Excerpts from a dataset:
-=-=-=-=-

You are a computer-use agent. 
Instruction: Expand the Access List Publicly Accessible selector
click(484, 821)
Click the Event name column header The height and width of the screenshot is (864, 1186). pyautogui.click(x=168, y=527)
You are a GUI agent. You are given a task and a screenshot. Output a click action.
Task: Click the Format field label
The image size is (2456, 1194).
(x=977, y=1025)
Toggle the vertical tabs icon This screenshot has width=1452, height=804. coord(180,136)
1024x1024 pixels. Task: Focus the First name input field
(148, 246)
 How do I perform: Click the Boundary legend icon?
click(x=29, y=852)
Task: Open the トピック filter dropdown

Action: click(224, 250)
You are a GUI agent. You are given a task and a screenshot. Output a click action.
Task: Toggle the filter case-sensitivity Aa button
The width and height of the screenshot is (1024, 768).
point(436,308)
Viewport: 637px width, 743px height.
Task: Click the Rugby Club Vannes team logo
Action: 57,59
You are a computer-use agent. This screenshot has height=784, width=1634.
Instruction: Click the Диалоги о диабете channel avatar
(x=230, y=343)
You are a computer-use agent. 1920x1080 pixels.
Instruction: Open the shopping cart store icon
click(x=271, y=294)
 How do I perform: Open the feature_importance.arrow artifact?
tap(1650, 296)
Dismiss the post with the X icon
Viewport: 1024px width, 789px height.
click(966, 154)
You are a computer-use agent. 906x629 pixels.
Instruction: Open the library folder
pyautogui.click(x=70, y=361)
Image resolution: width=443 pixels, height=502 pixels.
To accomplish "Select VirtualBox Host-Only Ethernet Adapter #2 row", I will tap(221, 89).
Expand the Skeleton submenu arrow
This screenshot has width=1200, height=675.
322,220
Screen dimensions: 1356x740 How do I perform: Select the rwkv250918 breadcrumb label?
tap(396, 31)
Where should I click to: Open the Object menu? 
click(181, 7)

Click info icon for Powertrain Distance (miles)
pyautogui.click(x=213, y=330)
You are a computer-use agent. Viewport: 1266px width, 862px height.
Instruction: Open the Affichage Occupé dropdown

-=-=-=-=-

DIRECTIONS
Retype exactly, please, each line from the line that contains "Screen dimensions: 1356x740" through the last line of the entries above, with nothing added.

TASK RESULT
Screen dimensions: 1356x740 How do I perform: Select the rwkv250918 breadcrumb label?
tap(396, 31)
Where should I click to: Open the Object menu? 
click(181, 7)

Click info icon for Powertrain Distance (miles)
pyautogui.click(x=213, y=330)
You are a computer-use agent. Viewport: 1266px width, 862px height.
Instruction: Open the Affichage Occupé dropdown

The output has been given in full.